The practical motivation is that the next wave of specialized AI — in domains like security, law, and medicine — requires data that will not exist at sufficient scale from human sources. Real-world data for these domains is expensive to collect, slow to update, difficult to annotate, and constrained by privacy. Simula is presented as an alternative that treats data generation as a “programmable workflow” where data is versioned, reproducible, and inspectable, much like code.
Four controllable axes
Simula decomposes data generation into four distinct steps, each independently controllable.
The first is global diversification. Instead of random sampling, reasoning models map a target domain into deep, hierarchical taxonomies. These act as a “sampling scaffold” that defines coverage across the long tail of a domain rather than clustering around common modes. A cybersecurity dataset would not just repeat common SQL injection examples — the taxonomy ensures the full conceptual space is represented.
The second is local diversification. For each node in the taxonomy, the system generates “meta-prompts” — scenario descriptions — and then produces multiple distinct instantiations of each scenario. The post describes this as preventing mode collapse, ensuring that a specific concept is represented through diverse framings rather than identical repetitions.
The third axis is complexification. Complexity is treated as orthogonal to semantic coverage. A configurable fraction of meta-prompts is refined to be more elaborate or difficult, shifting the difficulty distribution of the final dataset without changing what topics it covers.

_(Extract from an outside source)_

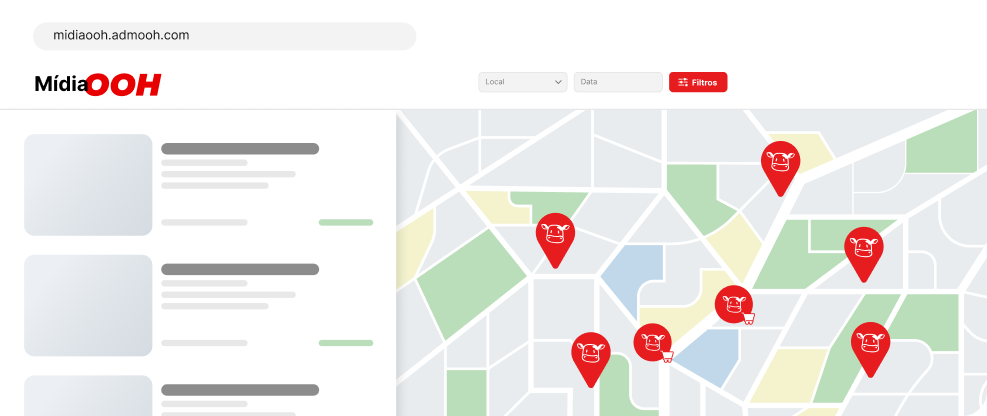Click the small cart badge on the lower circular marker
Viewport: 987px width, 416px height.
click(x=667, y=356)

The fourth is quality checking. A “dual-critic” loop independently assesses whether each generated answer is correct. Using two independent critics is described as mitigating sycophancy — the tendency of models to agree with plausible-sounding outputs — and ensuring high-quality labels without human intervention.
Evaluating synthetic data quality
The post describes a separate evaluation challenge: standard metrics like embedding-based cosine distance provide a signal but limited actionable insight. Simula applies a reasoning-first approach to evaluation as well, introducing two custom metrics. Taxonomic Coverage measures how well the generated dataset represents the conceptual space defined by the taxonomy. Calibrated Complexity Scoring uses LLM-driven batch comparisons to assign chess-style Elo ratings to individual data points, providing a calibrated difficulty ordering without requiring exhaustive pairwise comparisons.
No universal recipe
Simula was evaluated using Gemini 2.5 Flash as a teacher model and Gemma-3 4B as the student, across five domains: cybersecurity (CTI-MCQ and CTI-RCM from CTIBench), legal reasoning (LEXam), grade-school math (GSM8k), and multilingual academic knowledge (Global MMLU). Datasets of up to 512K data points were generated for each domain.

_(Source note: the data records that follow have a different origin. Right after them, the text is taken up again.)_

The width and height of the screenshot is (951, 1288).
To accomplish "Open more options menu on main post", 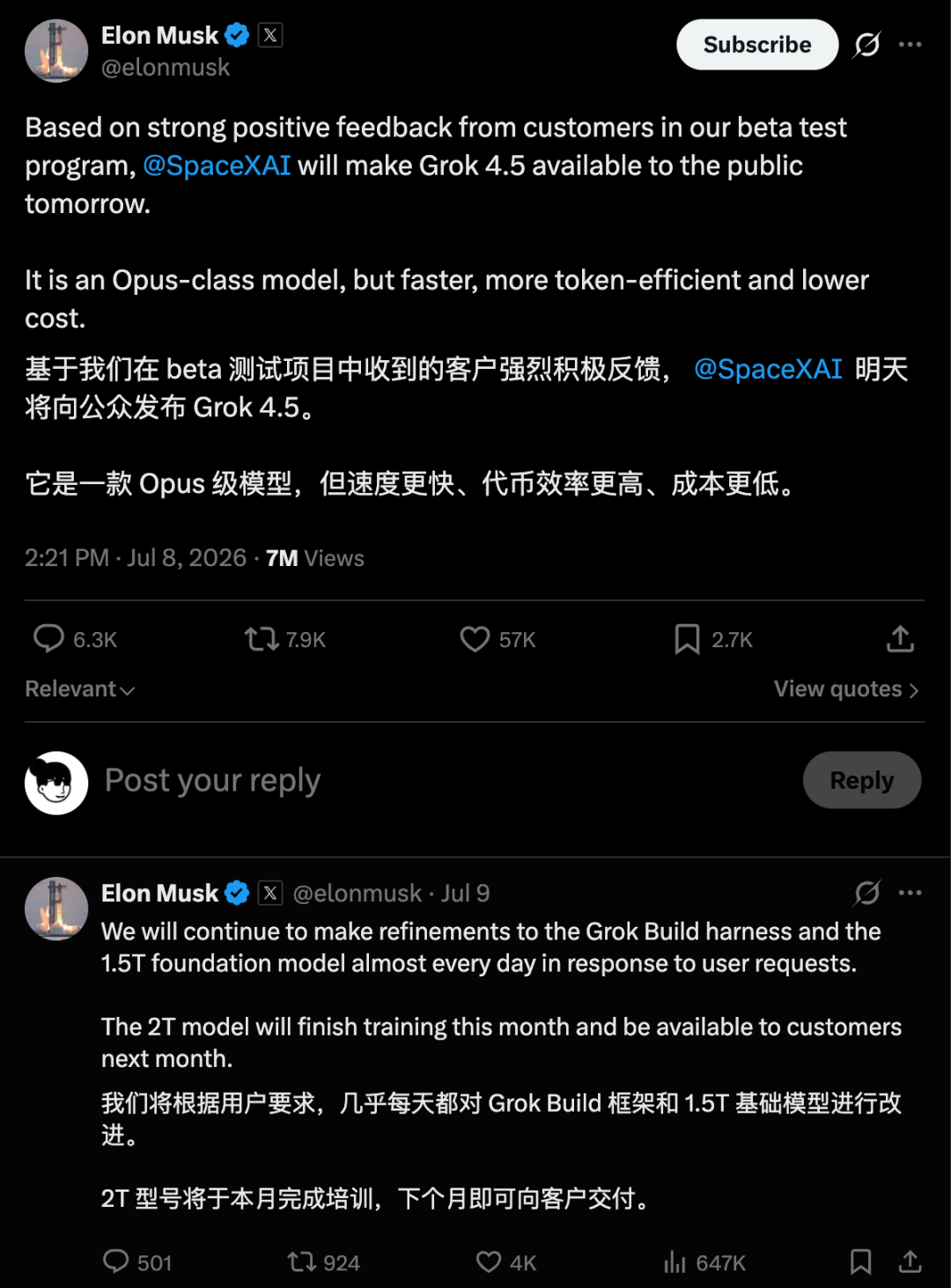I will (x=910, y=44).
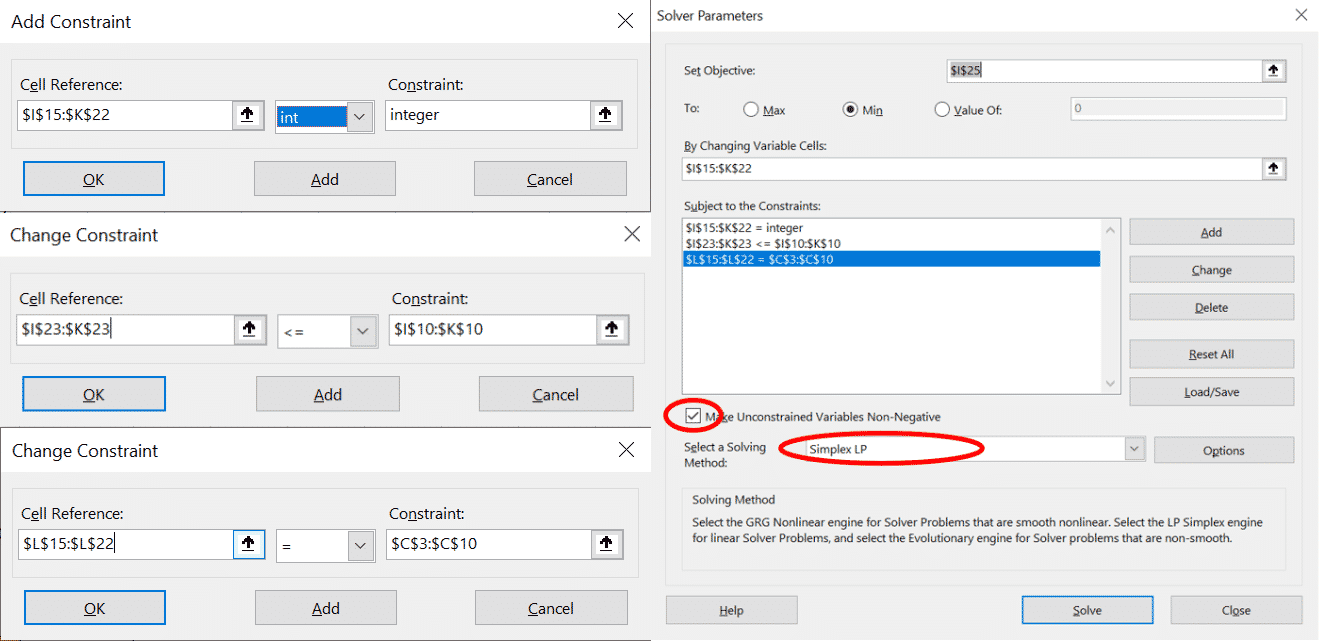Click the Options button in Solver Parameters
Image resolution: width=1321 pixels, height=641 pixels.
(x=1223, y=451)
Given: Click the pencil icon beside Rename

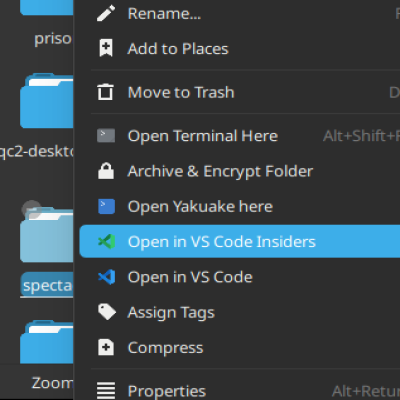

The results showed no single optimal configuration. High complexity yielded a 10% accuracy gain in math reasoning on GSM8k. The same approach hurt performance on the legal reasoning benchmark LEXam, where the teacher model was weaker. The post draws a direct conclusion: data must be tailored to the capabilities of the model consuming it, and there are no fixed recipes transferable across domains.
Across all five domains, the full Simula system — combining global coverage, local diversity, and critiquing — consistently outperformed simpler baselines. The post frames this as “quality is the new quantity”: Simula achieved higher downstream performance with fewer samples than baseline approaches, suggesting scaling laws are driven by data properties rather than raw volume.
Production deployment
Simula is described as already deployed across several Google products. Within the Gemma ecosystem, it has been a key enabler for ShieldGemma, FunctionGemma, and MedGemma, and provides the primary synthetic data backbone for both on-device and server-side Gemini safety classifiers. Beyond foundation models, the post credits Simula with shipping AI-powered scam detection for Android calls and spam filtering in Google Messages.

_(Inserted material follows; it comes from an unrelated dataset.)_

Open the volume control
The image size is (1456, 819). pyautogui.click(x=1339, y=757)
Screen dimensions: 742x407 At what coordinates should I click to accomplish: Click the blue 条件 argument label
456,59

Further applications mentioned include synthesizing realistic attack scenarios for enterprise security research and generating structured training data for teaching AI models to read maps.
The post is explicit that Simula is not a research prototype. The production deployments listed span consumer features, safety infrastructure, and specialized models — a deployment footprint that grounds the framework’s claims in observable outcomes rather than benchmark performance alone. The core observation — that mechanism design applied to dataset creation produces more controllable and higher-quality results than sample-level generation — will be worth watching as other labs grapple with data scarcity in specialized domains.